The identification of an HIF-regulated VHL-PTP1B-Src signaling axis in RCC cell lines provided additional markers for analyzing the presence of this pathway in RCC patients. The authors constructed a tissue microarray from a second cohort of 131 patients with RCC and performed immunohistochemistry for VHL, HIF-2a (which is the primary driver in VHL-null RCC), Src, and PTP1B. In agreement with the initial RCC clinical data set the new findings again revealed a positive correlation between VHL and Src. In fact, only 8% of VHL-negative tumors had strong Src expression, whereas 58% of tumors with high VHL expression also had strong Src expression, suggesting a correlative relationship between VHL and Src. Conversely, the relationship between VHL and HIF-2a revealed a significant negative correlation.
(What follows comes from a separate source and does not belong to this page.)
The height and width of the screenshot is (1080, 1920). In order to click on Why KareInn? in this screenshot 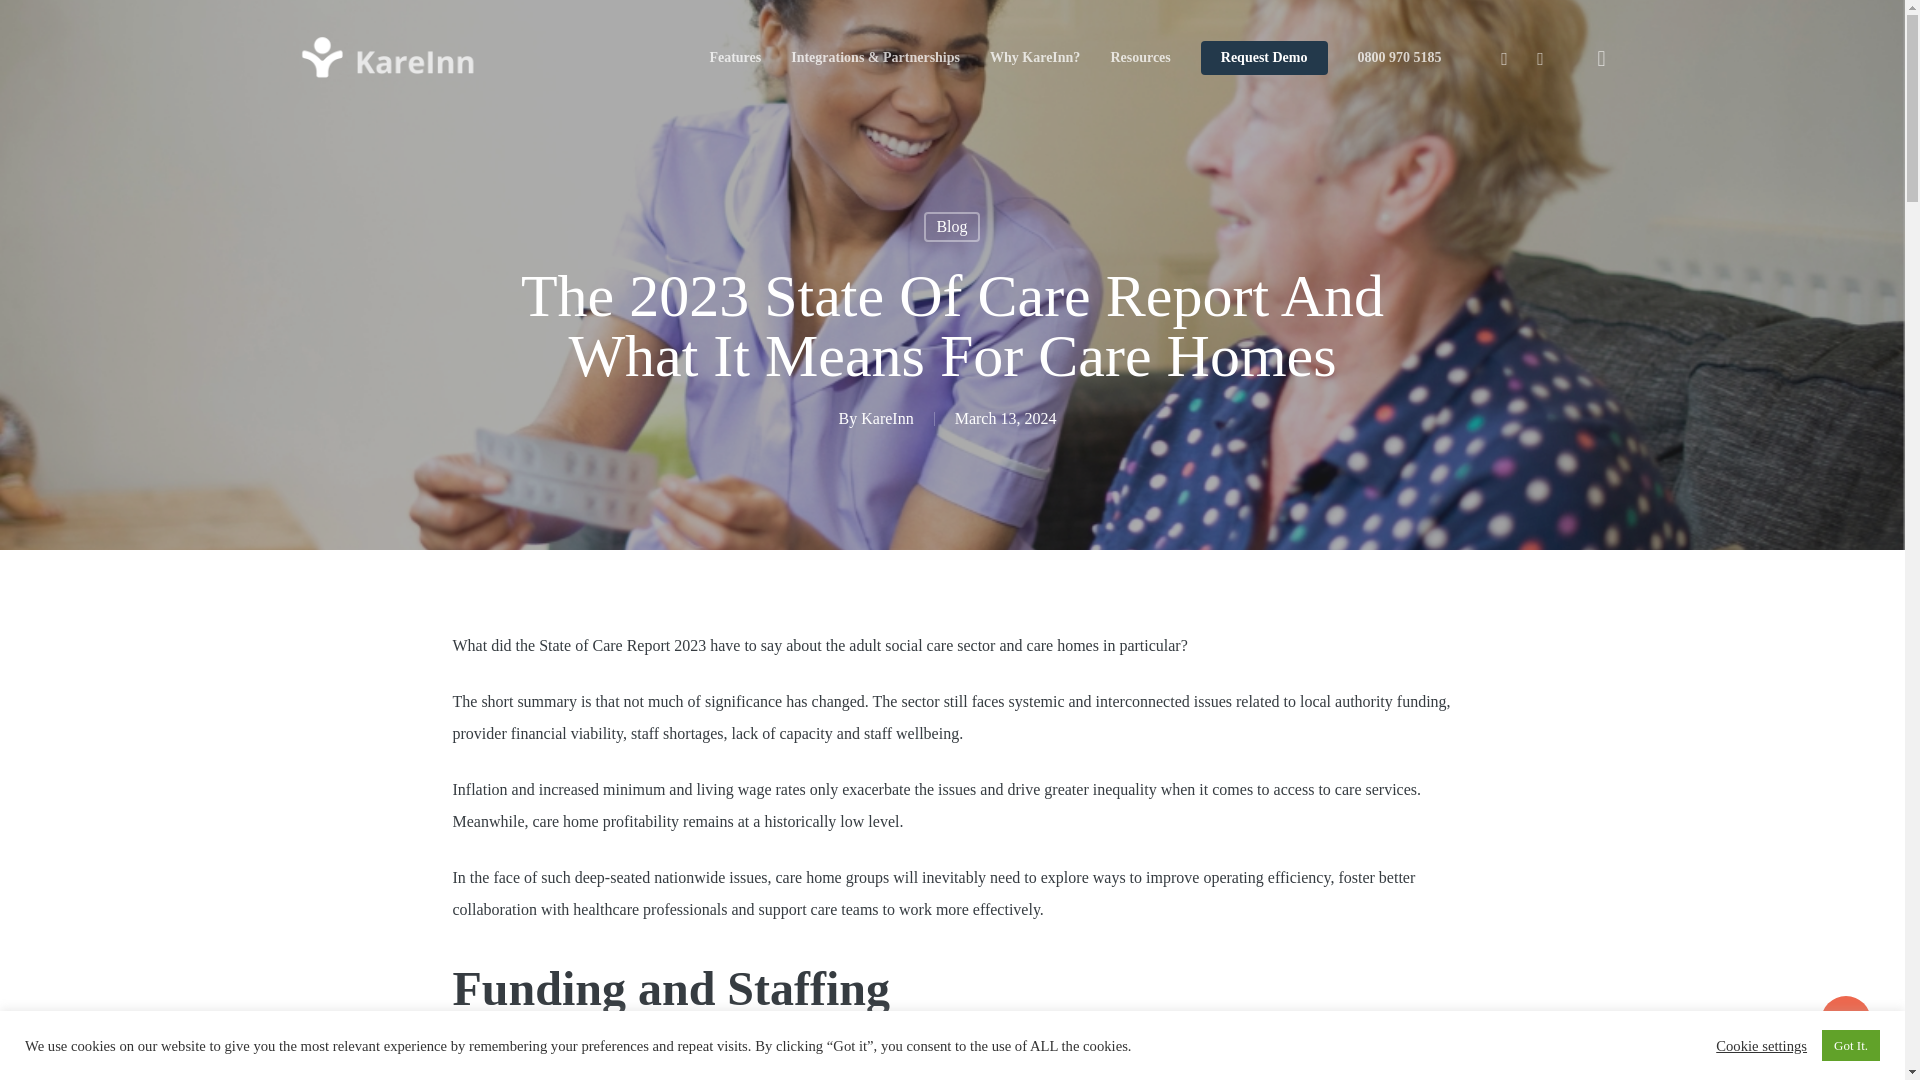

Also in agreement with the in vitro findings, analyses of the human tumors showed that PTP1B positively correlated with VHL but negatively correlated with HIF-2a , suggesting that tumors with VHL loss or HIF-2a overexpression may have reduced PTP1B expression. “Indeed, 28.6% of the patients were VHL strong/Src strong, representing the potential candidates for a prospective Phase II clinical trial with dasatinib,” the authors remark.

Interestingly, the same parameters could be applied to other cancers to predict sensitivity to dasatinib. Using a clinical data set of transitional cell carcinomas of the bladder, the researchers found the same correlation between VHL, Src, HIF-2a, and PTP1B.

“Together, these findings suggest that the immunophenotype of the VHL-PTP1B-Src signaling axis comprises a signature that not only defines a biologically distinct subgroup of RCC that may benefit from dasatinib or similar Src inhibitors but also points to a wider clinical applicability for these predictive markers in identifying sensitivity to Src inhibitors,” the authors conclude.

“Our data suggests that stratifying RCC patients by profiling for expression of VHL and Src as well as downstream effector molecules, may identify patients likely to respond to Src inhibitors in future RCC clinical trials.”

Src is itself rarely mutated in cancers, and the OHSU team’s data suggest that PTP1B acts as one of the drivers used by tumor cells to amplify Src kinase activity. “The ability of PTP1B knockdown to confer resistance to dasatinib suggests that PTP1B may augment Src signaling in RCC cells by channelling inputs from upstream oncogenes including Ras,” they suggest. “Our findings suggest that Src inhibition may represent a rational treatment option in renal cancers that retain VHL protein expression.”